CANTON DE VAUD
TRIBUNAL ADMINISTRATIF
Arrêt
du 20 janvier 1998
sur le recours formé par la Commune
d'Yverdon-les-Bains , représentée par sa municipalité au nom de qui agit Me
Alexandre Bonnard, avocat à Lausanne
contre
la décision du Département des travaux
publics, de l'aménagement et des transports du 19 juillet 1994 relative à
la procédure d'adoption du plan partiel d'affectation no 120-005 "Rives du
Lac" admettant partiellement la requête formée par Jean Tumbarello
contre la décision du Conseil communal de la Commune d'Yverdon-les-Bains
du 3 décembre 1992 rejetant son opposition au transfert de la "zone
d'activités D" en "zone polyvalente".
Composition de la section: M. Eric Brandt,
président; M. R. Ernst et M. A. Matthey, assesseurs.
Vu les faits suivants:
A. La Municipalité
d'Yverdon-les-Bains a étudié et soumis à l'examen préalable du Service de
l'aménagement du territoire un plan partiel d'affectation désigné "Rives
du Lac". Le projet de plan a été mis à l'enquête publique du 24 avril au
25 mai 1990. Il prévoyait notamment de classer en "zone d'activités
D" un périmètre partiellement construit situé entre le cours du Mujon et
l'embouchure de la Thièle; ce secteur était classé dans sa plus grande partie
en zone artisanale et, pour une petite partie, en zone de l'ordre non contigu.
La société Fabrique de produits en ciment SA propriétaire de la parcelle 2467
comprise dans la "zone d'activités D", s'est opposée à cette
affectation par lettre du 23 mai 1990. Elle contestait notamment la définition
de la zone "destinée à des activités des secteurs secondaires ou
tertiaires liées aux activités nautiques ou lacustres". L'opposante
demandait que sa parcelle soit exclue du périmètre du plan partiel
d'affectation pour être classée en zone de l'ordre non contigu, comme le
secteur voisin à l'ouest (rue de la Roselière).
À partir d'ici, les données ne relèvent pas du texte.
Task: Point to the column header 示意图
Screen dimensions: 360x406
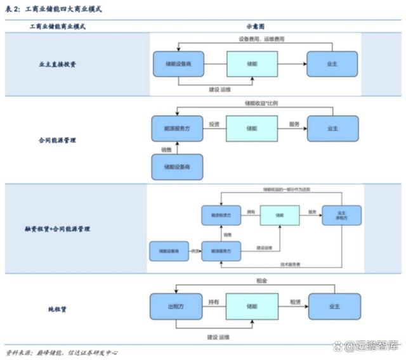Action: pyautogui.click(x=255, y=27)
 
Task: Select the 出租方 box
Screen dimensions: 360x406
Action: pyautogui.click(x=176, y=307)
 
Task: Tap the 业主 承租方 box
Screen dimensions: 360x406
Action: pyautogui.click(x=341, y=215)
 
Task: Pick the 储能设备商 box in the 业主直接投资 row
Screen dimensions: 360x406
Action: pyautogui.click(x=179, y=64)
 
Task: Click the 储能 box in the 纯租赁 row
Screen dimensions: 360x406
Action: pyautogui.click(x=252, y=306)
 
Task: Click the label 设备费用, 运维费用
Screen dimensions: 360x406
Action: pyautogui.click(x=261, y=39)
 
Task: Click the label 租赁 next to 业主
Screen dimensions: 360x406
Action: pyautogui.click(x=296, y=302)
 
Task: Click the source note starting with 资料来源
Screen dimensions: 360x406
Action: pyautogui.click(x=62, y=352)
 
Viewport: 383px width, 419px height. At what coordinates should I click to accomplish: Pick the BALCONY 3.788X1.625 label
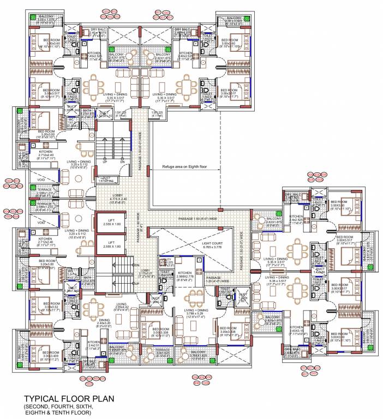pos(198,354)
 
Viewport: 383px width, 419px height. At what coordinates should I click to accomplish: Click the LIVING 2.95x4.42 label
pos(122,307)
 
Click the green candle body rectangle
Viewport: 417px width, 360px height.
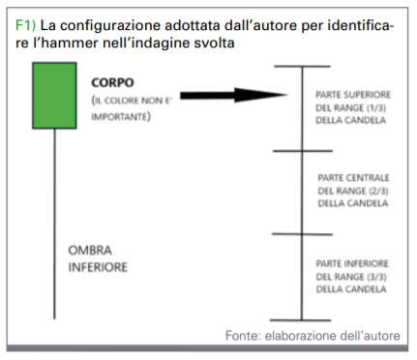tap(54, 96)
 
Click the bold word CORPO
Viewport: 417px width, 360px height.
tap(112, 83)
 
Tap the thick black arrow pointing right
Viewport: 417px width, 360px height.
tap(233, 95)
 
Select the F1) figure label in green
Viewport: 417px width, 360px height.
tap(25, 25)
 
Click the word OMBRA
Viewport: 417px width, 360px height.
tap(90, 251)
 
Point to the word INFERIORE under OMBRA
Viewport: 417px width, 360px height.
tap(98, 267)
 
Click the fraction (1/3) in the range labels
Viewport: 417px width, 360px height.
tap(376, 107)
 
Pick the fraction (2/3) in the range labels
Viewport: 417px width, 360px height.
tap(378, 191)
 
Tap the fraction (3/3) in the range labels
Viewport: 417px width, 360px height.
tap(376, 277)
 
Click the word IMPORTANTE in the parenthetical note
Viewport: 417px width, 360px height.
tap(119, 117)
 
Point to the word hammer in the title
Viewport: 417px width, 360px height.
tap(68, 43)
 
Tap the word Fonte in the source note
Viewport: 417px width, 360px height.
tap(243, 336)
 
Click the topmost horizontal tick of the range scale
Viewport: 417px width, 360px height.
tap(302, 67)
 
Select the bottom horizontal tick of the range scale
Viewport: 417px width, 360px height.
tap(301, 320)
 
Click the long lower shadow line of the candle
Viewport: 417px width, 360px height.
tap(54, 224)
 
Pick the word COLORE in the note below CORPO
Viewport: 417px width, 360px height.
tap(122, 101)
D'autres propriétaires du
secteur concerné se sont également opposés à la "zone d'activités D",
à savoir, Mme Grandguillaume (parcelle 2460) et MM. Marchand et Wavre (parcelle
2468).
Dans son préavis no 26
du 22 août 1991, la municipalité a proposé au conseil communal d'admettre ces
oppositions et de remplacer la "zone d'activités D" par la
réglementation de la "zone polyvalente" dans laquelle les activités
du secteur tertiaire et secondaire étaient admises avec l'habitat et les
équipements collectifs de loisirs. Cette modification a été adoptée par le
conseil communal lors de sa séance du 16 mai 1992 et elle a fait l'objet d'une
enquête publique complémentaire ouverte du 17 juillet au 17 août 1992 sans
avoir été soumise à l'examen préalable du Service de l'aménagement du
territoire. Jean Tumbarello propriétaire de la parcelle 2403 située dans le
même secteur s'est opposé à cette modification par lettre du 13 août 1992. Il
faisait valoir à l'appui de son opposition que les dispositions de la
"zone polyvalente" avaient été prévues à l'origine pour les anciennes
usines Hermès-Précisa et que l'application de ces règles dans le périmètre de
la "zone d'activités D" ne tenait pas du tout compte des
caractéristiques de son environnement en permettant des constructions
disproportionnées. La municipalité a proposé dans son préavis no 43 du 26
octobre 1992 de lever l'opposition de Jean Tumbarello en expliquant notamment
que la volumétrie autorisée dans la "zone d'activités D"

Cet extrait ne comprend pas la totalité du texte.